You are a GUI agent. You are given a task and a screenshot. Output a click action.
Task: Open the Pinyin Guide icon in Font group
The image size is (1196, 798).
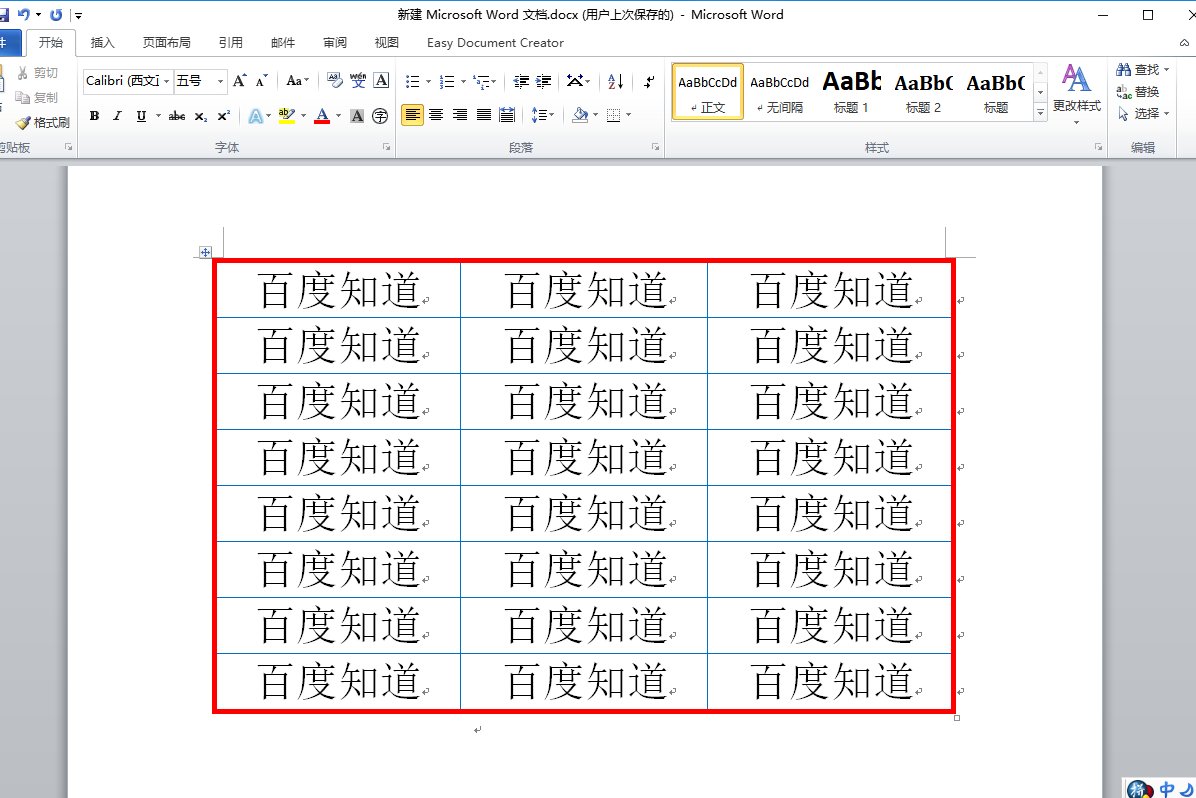(x=359, y=80)
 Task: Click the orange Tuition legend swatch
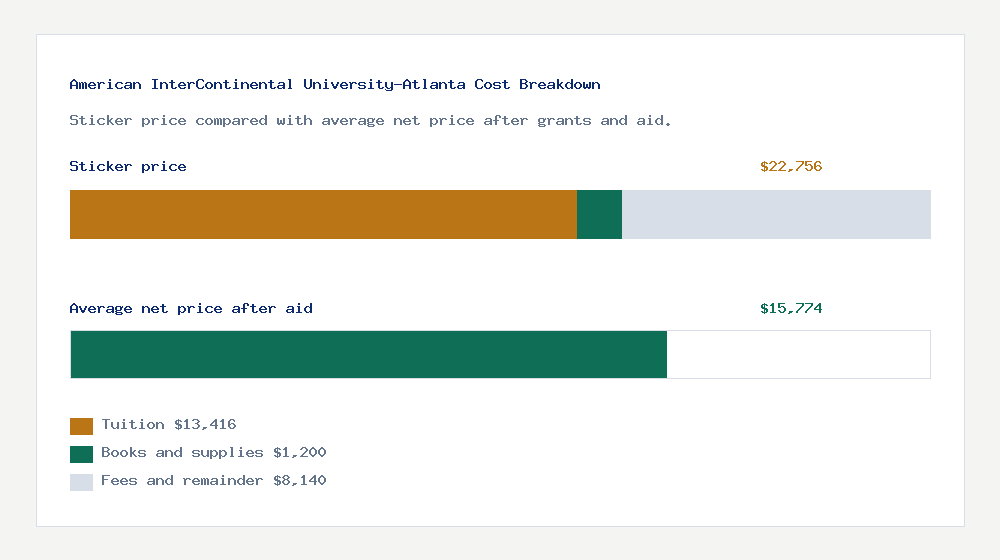point(81,426)
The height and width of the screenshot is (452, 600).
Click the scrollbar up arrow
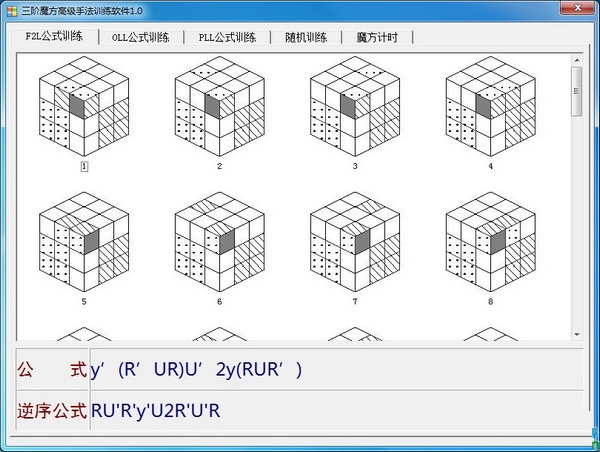pyautogui.click(x=577, y=60)
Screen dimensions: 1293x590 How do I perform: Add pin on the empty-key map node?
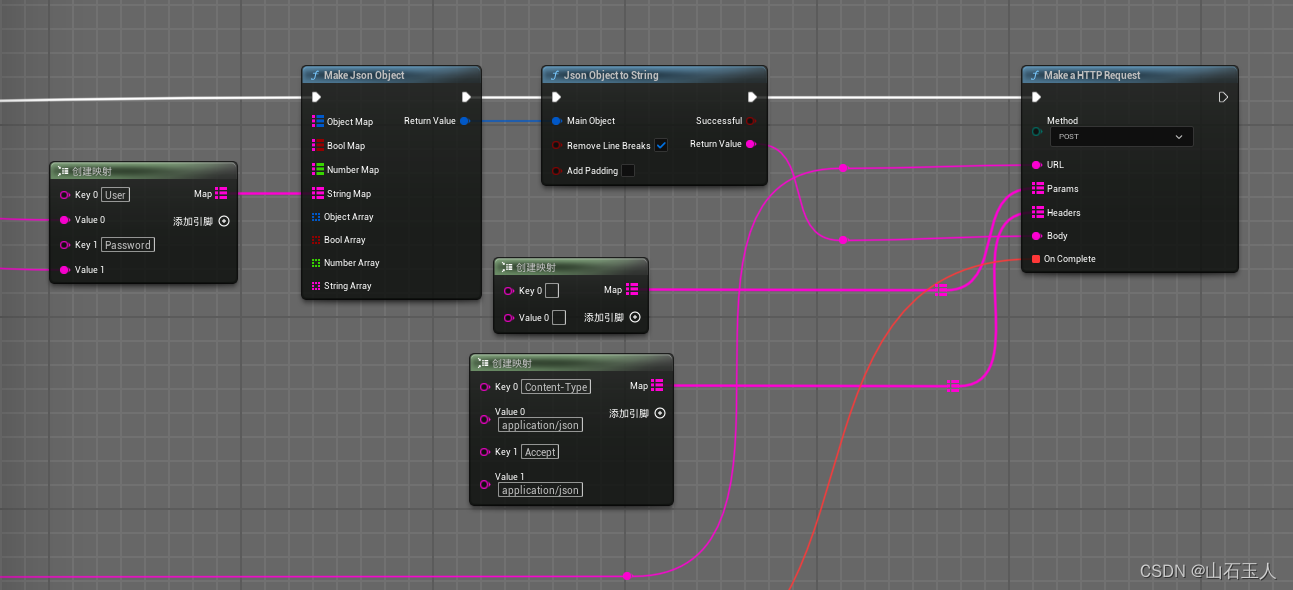pyautogui.click(x=635, y=318)
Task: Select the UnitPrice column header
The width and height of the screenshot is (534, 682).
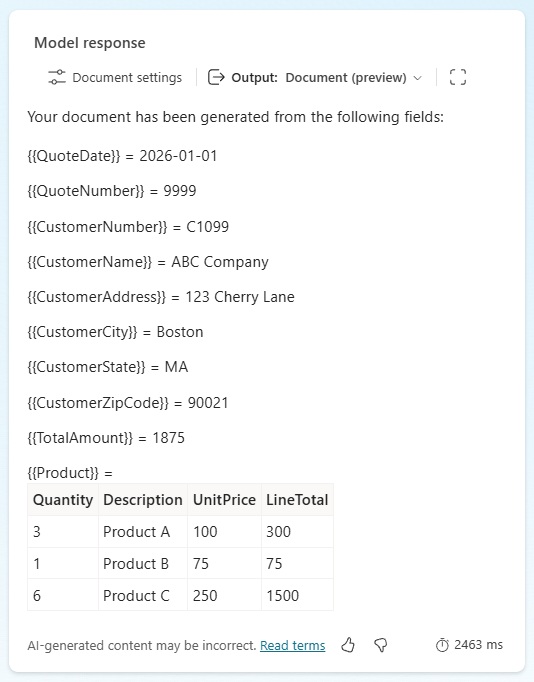Action: 224,500
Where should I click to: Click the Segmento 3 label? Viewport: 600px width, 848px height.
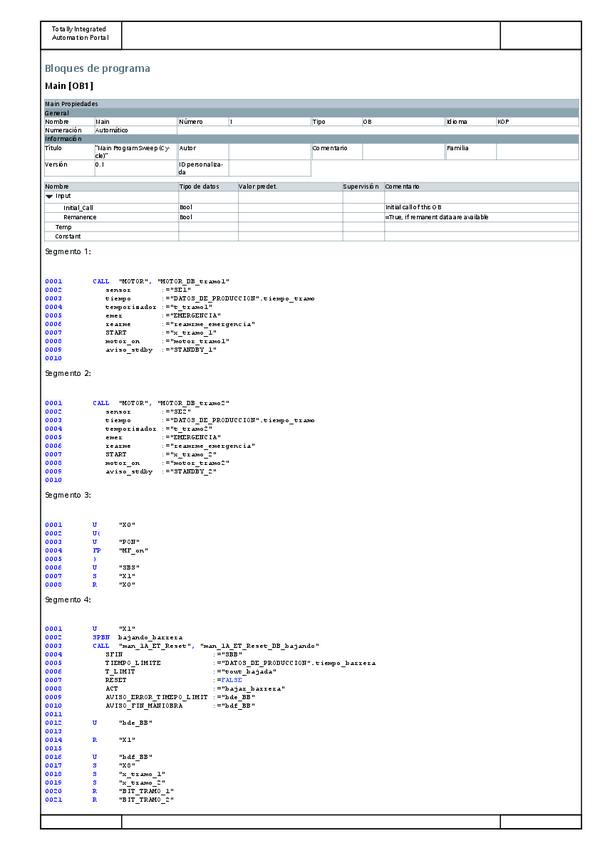point(68,495)
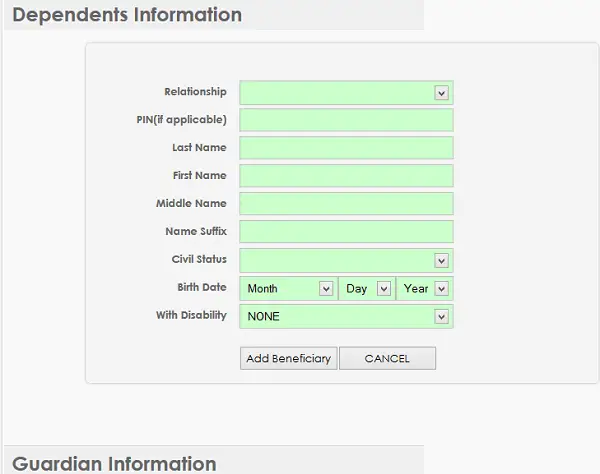Open the Birth Date Month selector

click(x=289, y=288)
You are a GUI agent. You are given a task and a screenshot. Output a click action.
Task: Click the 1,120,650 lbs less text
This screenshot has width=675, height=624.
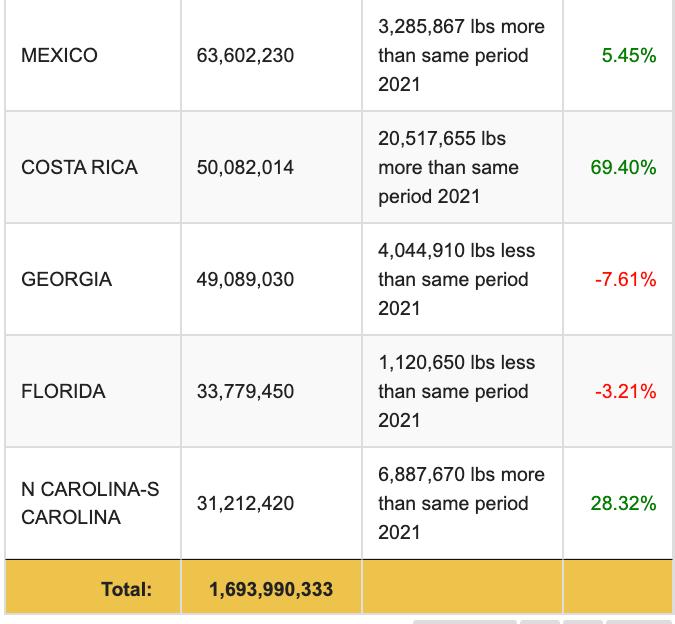point(456,363)
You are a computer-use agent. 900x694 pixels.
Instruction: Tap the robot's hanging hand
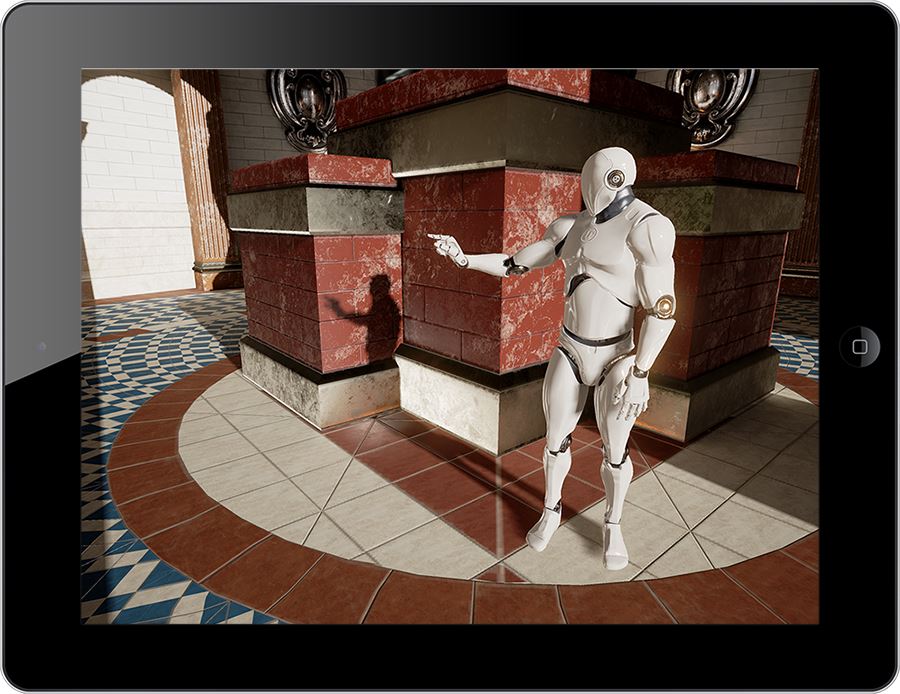(x=632, y=394)
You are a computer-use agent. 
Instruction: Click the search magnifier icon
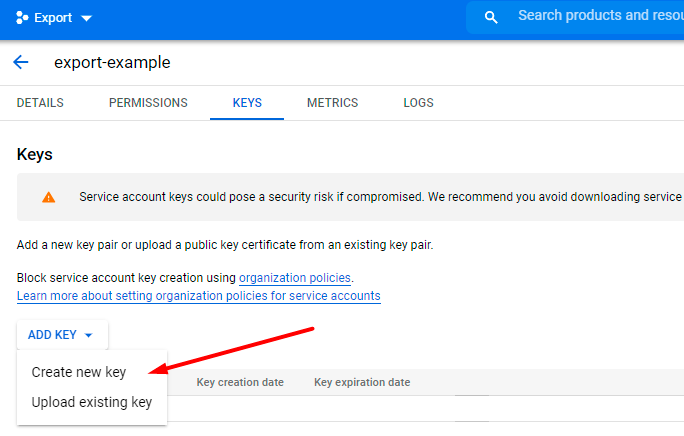click(x=491, y=17)
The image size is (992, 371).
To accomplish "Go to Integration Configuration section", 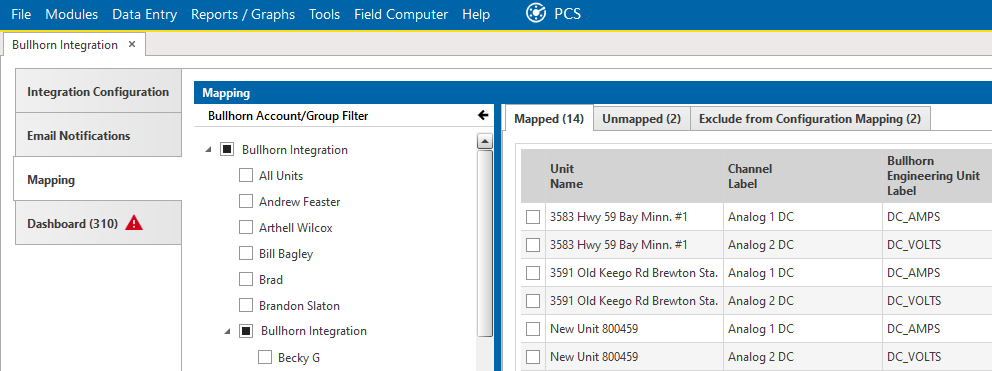I will [98, 91].
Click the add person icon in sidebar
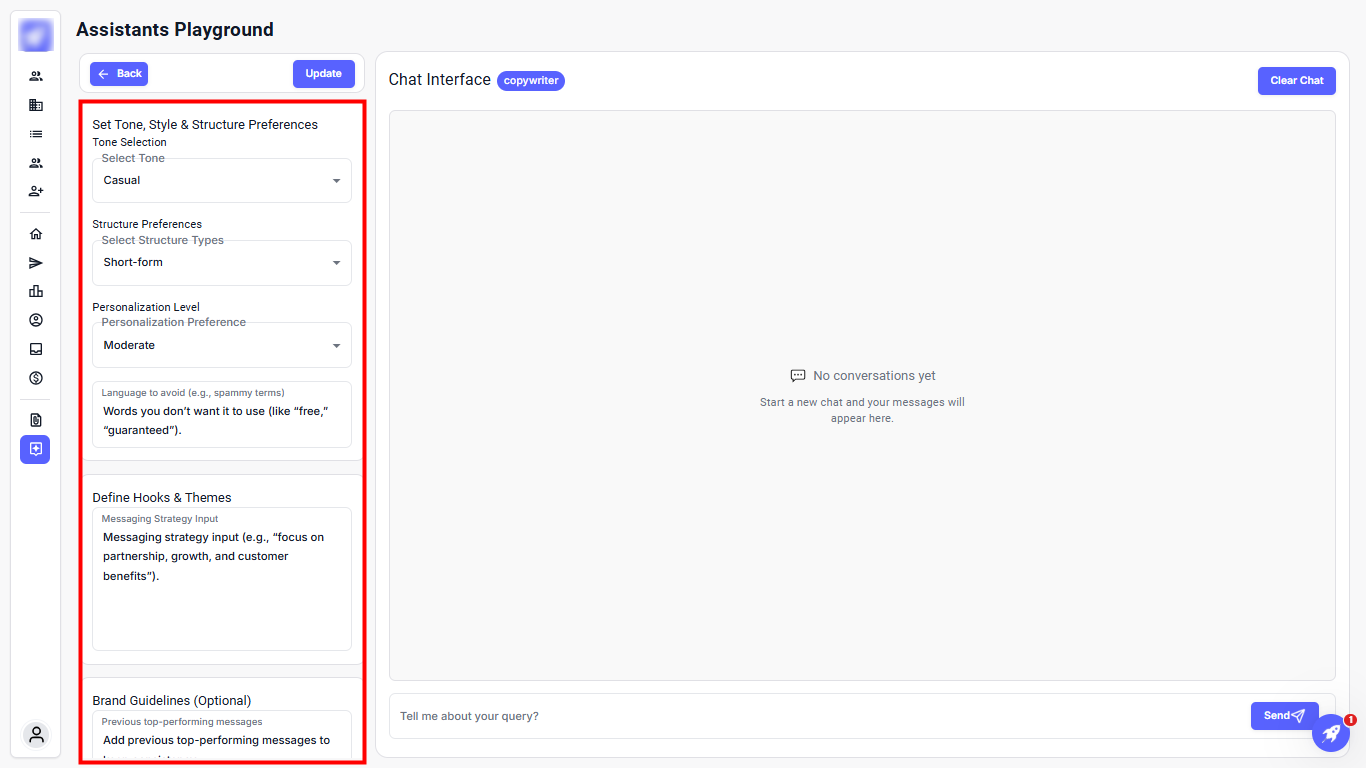Image resolution: width=1366 pixels, height=768 pixels. pyautogui.click(x=36, y=191)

+++

> **TASK DIRECTIONS**: Beginning with the line above that has "Where should I" and going on through the line that has "You are a computer-use agent. 900x694 pixels.", retype every line exactly and add nothing else; drop the pictures.

> **RESPONSE BOX**:
Where should I click to: Click the Segmento 3 label? Viewport: 600px width, 848px height.
point(68,495)
Open the Birth Date Month selector

click(x=289, y=288)
You are a GUI agent. You are given a task and a screenshot. Output a click action.
Task: Click the 1,120,650 lbs less text
This screenshot has width=675, height=624.
point(456,363)
You are a computer-use agent. 900x694 pixels.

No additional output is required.